**Excerpted passage:**
----------

Yes, I'll come on to that group now for my last question. Has the Welsh Government undertaken any further work with organisations such as the Royal National Institute of Blind People to ensure disabled people are able to safely access things like groceries and, if so, is there any further action to be taken? 

RNIB is a very important member of our disability equality forum, and very early on, again, in the lockdown, on the impact of the lockdown on restrictions and access, they had a powerful voice and impact. Of course, that's been about how we ensure that they influence not just us in Welsh Government, but local authorities in terms of management of the town centres, supermarkets. A lot of the feedback that I get from the disability equality forum, and the RNIB as this example, would go to colleagues like Lesley Griffiths, who meets with the supermarkets, but also is to recognise that, actually, this is about strengthening guidance that might already exist. Also, colleagues are looking at the courtesy code that has been offered and agreed, in fact, that we should be looking at a courtesy code in terms of how people live and work together, and recognising the impacts on disabled people. So, it has been a very important impact to have RNIB on our disability equality forum. 

Okay. Well, that brings us to the end of our questions, Minister, so thank you very much for your attendance today and for the attendance of your official also. You will be sent a transcript in the usual way to check for factual accuracy. Diolch yn fawr.  

4. Papurau i’w nodi
4. Paper(s) to note

Okay, item 4 on our agenda today, then, is papers to note. We have five papers. Paper 1 is a letter from the Minister for Housing and Local Government in relation to the British-Irish Council joint housing and spatial planning work sectors ministerial meeting. Paper 2 is a letter from the same Minister with regard to the same body, but its digital inclusion work sector ministerial meeting. Paper 3 is a letter from the same Minister in relation to the Local Government and Elections (Wales) Act 2021. Paper 4 is a written submission from the Construction Industry Council Approved Inspectors Register Ltd in relation to the inquiry into fire safety in high-rise blocks in Wales, the Government's White Paper. And paper 5 is the Welsh Government's response to our report on the draft budget for the forthcoming financial year. Is committee content to note those papers? Yes. Thank you very much.

----------

**Supplied data:**
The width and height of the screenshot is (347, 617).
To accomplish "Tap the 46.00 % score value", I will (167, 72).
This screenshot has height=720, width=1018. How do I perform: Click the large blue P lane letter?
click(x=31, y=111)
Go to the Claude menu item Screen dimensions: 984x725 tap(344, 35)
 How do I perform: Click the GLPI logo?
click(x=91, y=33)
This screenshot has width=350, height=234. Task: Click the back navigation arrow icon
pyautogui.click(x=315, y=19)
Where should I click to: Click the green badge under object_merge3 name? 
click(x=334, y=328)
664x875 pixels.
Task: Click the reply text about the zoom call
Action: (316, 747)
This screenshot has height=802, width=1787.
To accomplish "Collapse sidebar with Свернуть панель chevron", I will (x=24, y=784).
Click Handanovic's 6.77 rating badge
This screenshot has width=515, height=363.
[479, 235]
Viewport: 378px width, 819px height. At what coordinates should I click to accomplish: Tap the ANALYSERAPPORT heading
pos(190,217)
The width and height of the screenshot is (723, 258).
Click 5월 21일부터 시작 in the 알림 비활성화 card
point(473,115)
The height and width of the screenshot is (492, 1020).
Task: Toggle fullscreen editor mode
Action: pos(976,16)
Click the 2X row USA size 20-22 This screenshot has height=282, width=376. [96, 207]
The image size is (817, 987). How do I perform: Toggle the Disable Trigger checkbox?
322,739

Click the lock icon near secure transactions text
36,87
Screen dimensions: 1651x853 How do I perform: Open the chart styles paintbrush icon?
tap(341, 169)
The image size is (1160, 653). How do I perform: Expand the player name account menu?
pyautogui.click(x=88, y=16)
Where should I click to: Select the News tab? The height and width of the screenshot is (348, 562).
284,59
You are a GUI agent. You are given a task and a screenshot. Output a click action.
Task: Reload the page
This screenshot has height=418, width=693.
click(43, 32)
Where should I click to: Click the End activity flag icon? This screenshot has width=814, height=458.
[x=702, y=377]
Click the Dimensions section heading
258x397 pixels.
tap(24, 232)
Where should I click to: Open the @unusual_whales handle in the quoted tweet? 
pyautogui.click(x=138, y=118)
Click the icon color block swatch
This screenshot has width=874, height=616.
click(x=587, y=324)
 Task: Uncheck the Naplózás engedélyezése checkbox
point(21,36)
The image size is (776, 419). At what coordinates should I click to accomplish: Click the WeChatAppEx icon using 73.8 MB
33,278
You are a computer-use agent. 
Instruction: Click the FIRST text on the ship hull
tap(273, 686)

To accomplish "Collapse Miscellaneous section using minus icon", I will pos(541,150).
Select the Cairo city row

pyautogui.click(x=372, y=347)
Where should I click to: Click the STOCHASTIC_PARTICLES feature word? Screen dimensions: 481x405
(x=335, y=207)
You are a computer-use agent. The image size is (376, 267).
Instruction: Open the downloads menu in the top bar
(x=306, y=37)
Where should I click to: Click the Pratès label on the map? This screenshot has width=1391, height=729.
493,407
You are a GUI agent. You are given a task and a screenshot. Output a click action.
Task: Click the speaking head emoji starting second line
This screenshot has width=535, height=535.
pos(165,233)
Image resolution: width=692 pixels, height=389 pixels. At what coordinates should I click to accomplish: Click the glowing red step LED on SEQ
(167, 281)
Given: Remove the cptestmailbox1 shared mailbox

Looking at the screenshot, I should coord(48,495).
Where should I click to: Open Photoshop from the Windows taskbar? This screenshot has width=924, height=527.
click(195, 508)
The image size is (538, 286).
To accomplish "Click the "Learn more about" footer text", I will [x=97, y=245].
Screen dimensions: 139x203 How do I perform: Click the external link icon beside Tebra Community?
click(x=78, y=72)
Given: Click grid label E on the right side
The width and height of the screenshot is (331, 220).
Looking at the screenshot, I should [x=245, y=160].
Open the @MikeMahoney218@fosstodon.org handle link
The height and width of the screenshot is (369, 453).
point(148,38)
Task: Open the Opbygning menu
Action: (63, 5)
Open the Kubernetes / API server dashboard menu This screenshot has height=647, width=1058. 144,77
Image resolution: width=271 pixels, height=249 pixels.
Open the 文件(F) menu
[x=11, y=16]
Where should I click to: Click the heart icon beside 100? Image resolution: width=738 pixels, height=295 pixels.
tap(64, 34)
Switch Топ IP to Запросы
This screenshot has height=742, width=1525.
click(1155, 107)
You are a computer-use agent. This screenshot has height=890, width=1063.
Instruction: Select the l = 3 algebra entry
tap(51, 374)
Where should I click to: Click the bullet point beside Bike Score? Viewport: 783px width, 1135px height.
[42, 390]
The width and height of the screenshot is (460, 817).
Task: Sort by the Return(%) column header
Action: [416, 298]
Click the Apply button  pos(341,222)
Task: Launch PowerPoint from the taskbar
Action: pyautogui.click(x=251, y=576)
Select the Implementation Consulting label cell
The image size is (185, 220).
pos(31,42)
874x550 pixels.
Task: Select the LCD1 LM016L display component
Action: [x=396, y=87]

----------

**Assignment:** Continue the committee meeting transcript from its last sentence.

**Result of this task:**
15:15
5. Cynnig o dan Reol Sefydlog 17.42(vi) i benderfynu gwahardd y cyhoedd o weddill y cyfarfod hwn ac o'r cyfarfod ar 18 Mawrth 2021
5. Motion under Standing Order 17.42(vi) to resolve to exclude the public from the remainder of the meeting and from the meeting on 18 March 2021

Cynnig:

bod y pwyllgor yn penderfynu gwahardd y cyhoedd o weddill y cyfarfod hwn ac o'r cyfarfod ar 18 Mawrth 2021, yn unol â Rheol Sefydlog 17.42(vi).

Motion:

that the committee resolves to exclude the public from the remainder of this meeting and from the meeting on 18 March 2021, in accordance with Standing Order 17.42(vi).

Cynigiwyd y cynnig.

Motion moved.

Item 5, then, is a motion under Standing Order 17.42 to resolve to exclude the public from the remainder of this meeting and also from the meeting on 18 March. Is committee content with that course of action? Yes, okay. Thank you very much. We will then move into private session. 

Derbyniwyd y cynnig.

Daeth rhan gyhoeddus y cyfarfod i ben am 15:15.

Motion agreed.

The public part of the meeting ended at 15:15.